The morning after the day before and for the Limerick hurlers, the sense of achievement is still sinking in.

A third All-Ireland in four years, spoken of in generational terms and adrenalin still rushing through the veins after an awe-inspiring display on the big day.

With all that still taking root in the back of the mind, Cian Lynch and Seán Finn were reflecting on their part of Limerick's history-making back-to-back triumph when Marty Morrissey caught up with them on RTÉ's Morning Ireland back in the comforts of their home county.

Lynch, whose collective contribution to the cause also seeped into the individual as he had the honour of being named The Sunday Game Player of the Year, could be forgiven for not being able to get a wink of sleep overnight.

"I go to bed Marty but once I hit the bed, my old head does be going 90 after a game like that," he quipped.

"Everyone's the same.
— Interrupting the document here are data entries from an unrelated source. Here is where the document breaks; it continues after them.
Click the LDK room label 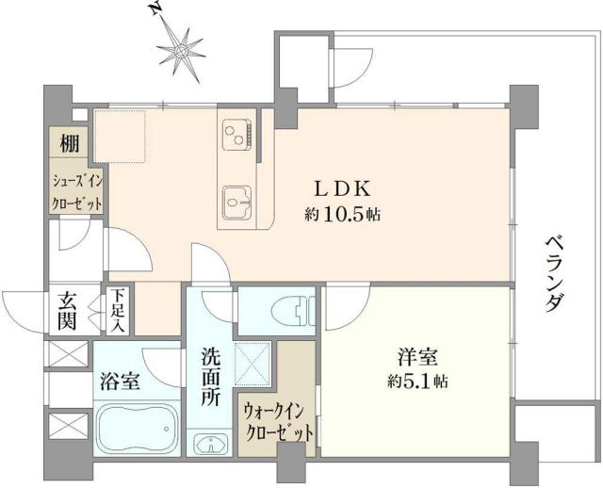click(x=342, y=187)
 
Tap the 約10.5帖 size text click(x=342, y=214)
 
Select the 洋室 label click(x=415, y=360)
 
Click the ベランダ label click(x=555, y=274)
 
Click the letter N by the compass click(x=155, y=10)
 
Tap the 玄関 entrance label click(x=69, y=310)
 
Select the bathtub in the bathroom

It's weeks building up to a game, adrenalin going throughout the body and coming off a massive high and you're trying to wind down.

"I know we met our parents last night and our families and nearest and dearest but when you go into your own bed and hit the pillow, your mind starts replaying every ball, every episode in the game.

"There's plenty of time for sleep so I'll stay awake for as long as I can now."

Seán Finn reveling in the occasion on the pitch after Sunday's triumph

The 25-year-old Patrickswell club man emphasises the importance of enjoying the moments amid the strain of effort and that's an emotion Finn has been trying to instil into himself in the midst of this unprecedented era for the county.

"These are fantastic times and often-times you mightn't enjoy it because you're working so hard and on the biggest stage when you're inside in the dressing room and the pressure's on and you're worrying what might happen in the next couple of hours, Cian's talking about enjoying it, and you're thinking 'How are you going to enjoy this?' And he's not just saying it and that reflects in his performance," he said.

"You must try to enjoy it and it's something I must get better at myself because these are incredible times for Limerick, Limerick hurling, ourselves and it's important they don't pass us by in the next couple of years."

Limerick certainly did not let Sunday's final pass them by, something which Finn draws immense satisfaction from.

"It was all about ourselves really on the day," he added, "We knew if we worked really hard over the last couple of months, we knew that if we came down and performed the way that we expect of ourselves, that we'd do the business," said the corner-back.

"And it was really satisfying just to even see that first-half performance. Obviously at half-time, we had a job to do in the second half but on the big stage, it's just so satisfying to get that performance, considering you'd worked so hard for the couple of months."

Unlike last December when Limerick won their second All-Ireland title of this span in front of empty stands at Croke Park due to the contemporaneous effects of the Covid-19 pandemic, a crowd of 40,000 were able to be on hand on Sunday and that sense of occasion resonated with Lynch.

"It's been a long 18 months for everyone, not just Limerick people but Cork people and across the whole country and just having fans back in Croke Park, it felt like a packed Croke Park yesterday," he said.

"I keep alluding to it that sport and GAA is so special to us as players but also to continuous generations that keep coming and going and keeps us all together."